INSTRUCTIONS FOR THE TASK: The output should consist solely of the lines running from the one that contains "The height and width of the screenshot is (1148, 2020)." through the end of the records below, copied exactly.

INPUT FOR THIS TASK below:

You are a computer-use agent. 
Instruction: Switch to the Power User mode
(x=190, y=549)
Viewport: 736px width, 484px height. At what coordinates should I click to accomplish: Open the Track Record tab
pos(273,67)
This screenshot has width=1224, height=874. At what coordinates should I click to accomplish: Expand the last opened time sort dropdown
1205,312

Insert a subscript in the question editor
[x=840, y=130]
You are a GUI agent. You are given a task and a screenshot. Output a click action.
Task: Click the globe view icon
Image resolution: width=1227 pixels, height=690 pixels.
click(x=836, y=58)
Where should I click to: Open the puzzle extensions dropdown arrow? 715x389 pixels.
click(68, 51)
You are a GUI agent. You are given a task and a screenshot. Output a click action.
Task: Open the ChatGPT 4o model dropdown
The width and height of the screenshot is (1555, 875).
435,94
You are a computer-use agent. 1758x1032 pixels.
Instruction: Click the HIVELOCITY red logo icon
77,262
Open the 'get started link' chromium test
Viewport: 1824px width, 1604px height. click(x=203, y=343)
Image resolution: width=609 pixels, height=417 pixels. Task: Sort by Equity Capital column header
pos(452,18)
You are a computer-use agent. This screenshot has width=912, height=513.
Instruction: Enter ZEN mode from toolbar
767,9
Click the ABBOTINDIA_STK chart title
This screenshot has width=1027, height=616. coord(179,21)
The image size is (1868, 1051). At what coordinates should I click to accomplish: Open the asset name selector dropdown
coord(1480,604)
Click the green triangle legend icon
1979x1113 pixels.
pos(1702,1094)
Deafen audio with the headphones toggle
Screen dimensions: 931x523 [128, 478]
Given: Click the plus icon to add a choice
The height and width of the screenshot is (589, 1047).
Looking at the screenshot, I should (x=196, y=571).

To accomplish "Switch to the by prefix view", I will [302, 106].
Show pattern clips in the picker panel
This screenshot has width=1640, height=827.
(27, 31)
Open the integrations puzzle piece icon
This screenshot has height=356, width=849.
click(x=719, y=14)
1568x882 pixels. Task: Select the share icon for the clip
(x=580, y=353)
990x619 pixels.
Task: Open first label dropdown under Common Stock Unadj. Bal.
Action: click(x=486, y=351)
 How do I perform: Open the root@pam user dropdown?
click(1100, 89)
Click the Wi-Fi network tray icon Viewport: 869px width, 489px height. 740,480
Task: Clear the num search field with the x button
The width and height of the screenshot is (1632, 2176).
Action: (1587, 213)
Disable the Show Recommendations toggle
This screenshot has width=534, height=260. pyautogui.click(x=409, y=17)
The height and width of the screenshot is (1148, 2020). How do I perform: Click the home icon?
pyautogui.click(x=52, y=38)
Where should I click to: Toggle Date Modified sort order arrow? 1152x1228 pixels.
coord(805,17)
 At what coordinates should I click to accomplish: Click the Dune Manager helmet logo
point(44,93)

End of INPUT FOR THIS TASK.

EXPECTED ANSWER:
The height and width of the screenshot is (1148, 2020). How do I perform: Click the home icon?
pyautogui.click(x=52, y=38)
Where should I click to: Toggle Date Modified sort order arrow? 1152x1228 pixels.
coord(805,17)
 At what coordinates should I click to accomplish: Click the Dune Manager helmet logo
point(44,93)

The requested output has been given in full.